The head of the Vallejo police officers union says he is disappointed the City Council unanimously approved a contract with police employees that includes a five percent pay cut and requires active and retired police employees to pay more for their health care. “The issue is not so much the pay cut but the promises made 25 years ago to retirees regarding their health care,” Vallejo Police Officers Association president Mat Mustard said.
The contract will expire on July 1, 2014, and negotiations between the city and police union on a contract for 2014-2015 will resume early in the coming year, Assistant City Manager Craig Whittom said. The city has been paying 100 percent of the Kaiser Bay Area premium for retirees and active employees. Under the contract unanimously approved Monday night, the city will pay them $300 a month and up to 75 percent of the premium, Assistant City Manager Craig Whittom said. The city also will pay up to 75 percent of the Kaiser premium for employees who retired before July 1, 2000, Whittom said.
The proposed pact also calls for a 5 percent pay reduction effective Jan. 1, 2014. The city’s projected savings under the six-month contract in the current 2013-2014 fiscal year are $2.7 million. Mustard said the city looks at the health care benefits for retirees as an expense and not as a promise. He said he doesn’t have a problem with lower health care benefits for employees who have not yet been hired. “We get it,” Mustard said about the growing unfunded pension and health care liabilities facing cities and counties in California. “We know health care is expensive. It’s a national problem.
Employees recognize it and are willing to help,” Mustard said. He said he is not hopeful about negotiations early next year on a 2014-2015 contract. “I think it will end in litigation,” Mustard said. The 2013-2014 budget includes 106 Vallejo Police Officers Association positions, and as of Monday, there were 83 filled positions, Whittom said. The city is aggressively recruiting officers to fill vacant positions, Whittom said. The police union and the city have been negotiating since May 2012, and the city declared an impasse and presented its last best offer on Sept. 19.
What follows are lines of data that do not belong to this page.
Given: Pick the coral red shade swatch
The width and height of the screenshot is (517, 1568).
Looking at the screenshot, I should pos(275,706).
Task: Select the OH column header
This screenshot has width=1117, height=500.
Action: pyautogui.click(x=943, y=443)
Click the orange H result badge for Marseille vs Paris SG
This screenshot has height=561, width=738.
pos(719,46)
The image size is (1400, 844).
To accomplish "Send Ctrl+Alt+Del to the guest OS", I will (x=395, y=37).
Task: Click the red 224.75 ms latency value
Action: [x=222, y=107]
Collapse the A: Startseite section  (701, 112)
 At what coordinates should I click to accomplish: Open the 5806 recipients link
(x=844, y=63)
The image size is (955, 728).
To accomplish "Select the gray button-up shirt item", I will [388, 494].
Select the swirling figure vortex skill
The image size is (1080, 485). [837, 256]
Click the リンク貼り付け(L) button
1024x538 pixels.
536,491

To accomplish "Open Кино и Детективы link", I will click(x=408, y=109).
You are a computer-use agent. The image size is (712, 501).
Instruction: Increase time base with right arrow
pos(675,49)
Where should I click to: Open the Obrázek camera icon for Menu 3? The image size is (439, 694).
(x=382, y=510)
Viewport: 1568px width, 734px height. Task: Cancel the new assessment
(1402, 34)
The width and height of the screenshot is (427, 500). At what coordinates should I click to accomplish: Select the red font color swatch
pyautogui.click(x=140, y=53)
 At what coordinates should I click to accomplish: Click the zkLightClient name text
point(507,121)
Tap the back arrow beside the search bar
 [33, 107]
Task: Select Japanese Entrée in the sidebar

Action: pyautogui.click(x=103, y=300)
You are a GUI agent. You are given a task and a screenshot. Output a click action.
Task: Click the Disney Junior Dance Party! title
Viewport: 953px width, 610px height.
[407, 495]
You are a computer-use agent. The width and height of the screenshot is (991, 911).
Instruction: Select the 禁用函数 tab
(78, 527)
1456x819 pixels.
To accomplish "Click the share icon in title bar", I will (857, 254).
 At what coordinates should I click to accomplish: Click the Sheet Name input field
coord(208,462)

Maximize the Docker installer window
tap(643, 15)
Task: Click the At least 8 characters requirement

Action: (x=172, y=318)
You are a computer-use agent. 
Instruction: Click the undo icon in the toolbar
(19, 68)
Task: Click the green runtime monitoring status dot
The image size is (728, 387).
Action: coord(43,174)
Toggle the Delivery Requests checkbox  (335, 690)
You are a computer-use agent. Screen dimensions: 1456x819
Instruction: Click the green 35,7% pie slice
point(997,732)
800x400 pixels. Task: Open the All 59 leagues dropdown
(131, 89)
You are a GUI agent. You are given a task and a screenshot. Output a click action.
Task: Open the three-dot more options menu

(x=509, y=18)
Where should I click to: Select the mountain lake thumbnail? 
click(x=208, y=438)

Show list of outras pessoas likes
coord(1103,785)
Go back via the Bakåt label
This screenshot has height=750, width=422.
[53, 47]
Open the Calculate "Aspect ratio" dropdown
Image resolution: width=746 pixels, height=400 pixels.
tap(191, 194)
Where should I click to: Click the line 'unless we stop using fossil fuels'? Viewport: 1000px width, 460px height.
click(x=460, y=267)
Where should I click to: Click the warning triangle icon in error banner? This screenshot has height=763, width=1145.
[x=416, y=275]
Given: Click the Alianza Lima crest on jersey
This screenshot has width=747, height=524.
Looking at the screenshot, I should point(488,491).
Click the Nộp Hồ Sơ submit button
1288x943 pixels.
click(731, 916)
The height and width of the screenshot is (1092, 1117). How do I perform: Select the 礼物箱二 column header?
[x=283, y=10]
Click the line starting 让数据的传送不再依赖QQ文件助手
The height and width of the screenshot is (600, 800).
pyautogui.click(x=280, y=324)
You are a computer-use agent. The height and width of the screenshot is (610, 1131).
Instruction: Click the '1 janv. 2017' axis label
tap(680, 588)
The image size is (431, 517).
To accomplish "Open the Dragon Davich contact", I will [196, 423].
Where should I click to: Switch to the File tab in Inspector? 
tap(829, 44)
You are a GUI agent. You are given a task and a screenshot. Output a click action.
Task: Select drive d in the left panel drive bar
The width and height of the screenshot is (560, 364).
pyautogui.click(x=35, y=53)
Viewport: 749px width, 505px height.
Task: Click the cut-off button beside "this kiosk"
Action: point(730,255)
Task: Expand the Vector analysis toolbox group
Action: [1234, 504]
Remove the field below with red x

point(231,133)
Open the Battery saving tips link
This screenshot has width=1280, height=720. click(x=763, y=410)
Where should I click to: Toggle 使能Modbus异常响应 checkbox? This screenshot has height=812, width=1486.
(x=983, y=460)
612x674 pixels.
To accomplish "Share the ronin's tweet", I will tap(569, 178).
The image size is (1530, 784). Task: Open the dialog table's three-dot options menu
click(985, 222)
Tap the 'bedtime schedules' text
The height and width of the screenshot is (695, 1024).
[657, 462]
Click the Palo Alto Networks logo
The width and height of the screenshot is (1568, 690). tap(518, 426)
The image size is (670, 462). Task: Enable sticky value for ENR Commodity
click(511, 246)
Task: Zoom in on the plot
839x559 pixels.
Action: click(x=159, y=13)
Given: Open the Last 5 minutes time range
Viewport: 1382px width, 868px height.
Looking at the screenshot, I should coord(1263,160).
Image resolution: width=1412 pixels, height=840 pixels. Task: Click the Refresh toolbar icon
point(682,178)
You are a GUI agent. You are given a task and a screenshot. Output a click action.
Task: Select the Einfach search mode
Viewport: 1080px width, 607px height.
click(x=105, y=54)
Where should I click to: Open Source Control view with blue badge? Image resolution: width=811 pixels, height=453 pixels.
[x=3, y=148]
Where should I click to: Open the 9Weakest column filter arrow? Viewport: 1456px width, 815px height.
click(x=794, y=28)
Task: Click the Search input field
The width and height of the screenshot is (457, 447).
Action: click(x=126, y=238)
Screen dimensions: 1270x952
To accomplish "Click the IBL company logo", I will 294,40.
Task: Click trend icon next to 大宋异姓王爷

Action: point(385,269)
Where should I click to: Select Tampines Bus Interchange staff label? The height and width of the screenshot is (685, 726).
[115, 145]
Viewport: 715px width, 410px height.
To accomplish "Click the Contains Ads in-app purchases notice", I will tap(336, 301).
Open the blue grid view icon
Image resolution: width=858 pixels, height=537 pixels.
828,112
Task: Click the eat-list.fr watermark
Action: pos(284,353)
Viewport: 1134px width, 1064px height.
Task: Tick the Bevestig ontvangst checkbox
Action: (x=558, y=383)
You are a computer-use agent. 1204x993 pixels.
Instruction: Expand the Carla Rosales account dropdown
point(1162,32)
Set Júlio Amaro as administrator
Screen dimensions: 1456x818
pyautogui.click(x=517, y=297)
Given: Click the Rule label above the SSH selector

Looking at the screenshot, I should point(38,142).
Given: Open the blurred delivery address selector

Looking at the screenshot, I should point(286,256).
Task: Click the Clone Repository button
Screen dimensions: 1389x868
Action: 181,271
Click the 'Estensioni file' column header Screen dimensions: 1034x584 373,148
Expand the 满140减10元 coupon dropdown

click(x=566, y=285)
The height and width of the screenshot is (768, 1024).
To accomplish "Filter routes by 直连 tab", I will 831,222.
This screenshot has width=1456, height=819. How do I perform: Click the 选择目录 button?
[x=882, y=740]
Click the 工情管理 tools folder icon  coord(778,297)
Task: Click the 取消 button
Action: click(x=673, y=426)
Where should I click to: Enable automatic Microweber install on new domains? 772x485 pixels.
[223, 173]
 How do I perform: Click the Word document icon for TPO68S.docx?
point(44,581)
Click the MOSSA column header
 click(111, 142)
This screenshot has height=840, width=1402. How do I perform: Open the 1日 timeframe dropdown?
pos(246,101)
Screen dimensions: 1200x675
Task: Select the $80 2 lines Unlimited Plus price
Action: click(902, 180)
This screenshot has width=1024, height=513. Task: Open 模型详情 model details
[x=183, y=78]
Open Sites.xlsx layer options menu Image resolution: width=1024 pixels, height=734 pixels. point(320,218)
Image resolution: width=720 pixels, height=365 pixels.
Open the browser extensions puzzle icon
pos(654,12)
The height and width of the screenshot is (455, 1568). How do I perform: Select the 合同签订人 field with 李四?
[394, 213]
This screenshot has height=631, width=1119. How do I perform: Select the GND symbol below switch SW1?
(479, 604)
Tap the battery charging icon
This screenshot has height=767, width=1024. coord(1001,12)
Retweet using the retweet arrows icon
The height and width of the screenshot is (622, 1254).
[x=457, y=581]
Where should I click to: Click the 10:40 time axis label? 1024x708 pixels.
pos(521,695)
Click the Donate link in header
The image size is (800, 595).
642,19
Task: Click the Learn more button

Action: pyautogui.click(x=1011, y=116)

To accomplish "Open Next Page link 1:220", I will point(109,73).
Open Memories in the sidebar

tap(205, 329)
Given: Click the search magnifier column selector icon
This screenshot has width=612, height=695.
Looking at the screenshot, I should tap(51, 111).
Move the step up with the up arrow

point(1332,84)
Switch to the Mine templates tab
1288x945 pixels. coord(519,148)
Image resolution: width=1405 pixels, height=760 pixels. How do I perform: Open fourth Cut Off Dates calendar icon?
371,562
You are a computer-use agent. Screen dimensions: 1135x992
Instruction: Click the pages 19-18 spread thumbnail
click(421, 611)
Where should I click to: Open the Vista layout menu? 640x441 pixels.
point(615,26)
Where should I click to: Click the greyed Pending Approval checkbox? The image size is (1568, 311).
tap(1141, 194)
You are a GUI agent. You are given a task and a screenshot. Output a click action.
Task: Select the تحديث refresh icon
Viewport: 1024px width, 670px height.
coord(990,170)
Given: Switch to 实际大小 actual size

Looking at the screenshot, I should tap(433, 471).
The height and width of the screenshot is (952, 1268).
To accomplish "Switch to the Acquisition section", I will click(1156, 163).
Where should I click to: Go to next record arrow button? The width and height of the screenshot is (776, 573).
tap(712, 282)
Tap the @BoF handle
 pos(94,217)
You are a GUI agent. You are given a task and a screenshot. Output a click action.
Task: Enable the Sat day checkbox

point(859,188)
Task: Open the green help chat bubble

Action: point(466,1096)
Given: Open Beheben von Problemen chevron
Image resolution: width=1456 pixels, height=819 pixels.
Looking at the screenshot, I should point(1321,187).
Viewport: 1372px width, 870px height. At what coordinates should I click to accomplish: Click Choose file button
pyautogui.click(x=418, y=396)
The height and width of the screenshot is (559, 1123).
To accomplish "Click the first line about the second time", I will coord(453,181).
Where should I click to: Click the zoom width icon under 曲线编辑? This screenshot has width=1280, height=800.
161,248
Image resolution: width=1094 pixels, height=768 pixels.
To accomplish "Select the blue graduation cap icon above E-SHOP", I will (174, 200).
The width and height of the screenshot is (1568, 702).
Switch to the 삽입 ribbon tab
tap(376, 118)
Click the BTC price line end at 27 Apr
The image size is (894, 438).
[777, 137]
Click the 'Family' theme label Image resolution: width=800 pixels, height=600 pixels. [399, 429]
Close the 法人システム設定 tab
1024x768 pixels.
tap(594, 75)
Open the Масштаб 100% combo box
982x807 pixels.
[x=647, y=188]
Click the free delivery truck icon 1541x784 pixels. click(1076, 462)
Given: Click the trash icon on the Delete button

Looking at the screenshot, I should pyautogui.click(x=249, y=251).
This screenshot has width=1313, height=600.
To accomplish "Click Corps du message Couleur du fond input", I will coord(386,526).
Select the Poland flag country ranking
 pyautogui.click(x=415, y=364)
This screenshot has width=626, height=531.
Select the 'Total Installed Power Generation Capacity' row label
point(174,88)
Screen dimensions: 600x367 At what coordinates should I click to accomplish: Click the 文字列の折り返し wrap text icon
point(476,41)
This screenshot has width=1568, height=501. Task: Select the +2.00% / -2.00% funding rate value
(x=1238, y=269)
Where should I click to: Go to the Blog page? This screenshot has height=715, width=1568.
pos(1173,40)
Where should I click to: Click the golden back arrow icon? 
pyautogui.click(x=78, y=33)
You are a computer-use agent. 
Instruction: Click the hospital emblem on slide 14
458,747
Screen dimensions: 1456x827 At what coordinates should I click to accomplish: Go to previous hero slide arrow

The police union challenged the city’s declaration of impasse in court on Oct. 15. A fact-finding panel was convened on Nov. 1 at the police union’s request. The panel published its findings on Nov. 30. Both sides met on Dec. 6 to discuss the fact-finding panel’s report and explore a possible settlement, but the parties remain deadlocked. That gave the city the right to unilaterally implement the terms of employment at this time and set up Monday’s public hearing and vote on the contract. “We’re pleased the City Council took action. This is an important step to put the city on a sustainable financial path for the future,” Whittom said. “We value our police officers very much and look forward to negotiations in the coming year,” Whittom said.